First, we introduce a segmentation-guided coordinate regression framework that integrates a segmentation network with a coordinate regression branch, trained end-to-end. This hybrid approach improves localization accuracy over standard regression and increases robustness compared to standalone segmentation, thereby mitigating false positives and missed detections.
Second, we optimize segmentation-based methods by evaluating architectures, post-processing strategies, and mask sizes. A fully convolutional model trained with radius-15 masks, combined with adaptive threshold-based centroid extraction, outperformed conventional landmark localization approaches, with improved performance in knee phenotype classification.
Third, we propose a Siamese network trained with a contrastive loss for quality control that detects inaccurate predictions by comparing image patches to reference embeddings.
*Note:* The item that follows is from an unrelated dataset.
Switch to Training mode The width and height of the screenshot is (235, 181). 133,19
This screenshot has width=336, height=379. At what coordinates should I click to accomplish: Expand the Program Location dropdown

The method reliably identifies errors exceeding 2.0 mm and estimates their magnitude, outperforming baseline methods.
Overall, this thesis advances the field of landmark localization and demonstrates its clinical relevance for the automated assessment of lower limb malalignment. Beyond landmark localization accuracy, our contributions address robustness and failure identification, two aspects that are often overlooked yet vital for future clinical deployment.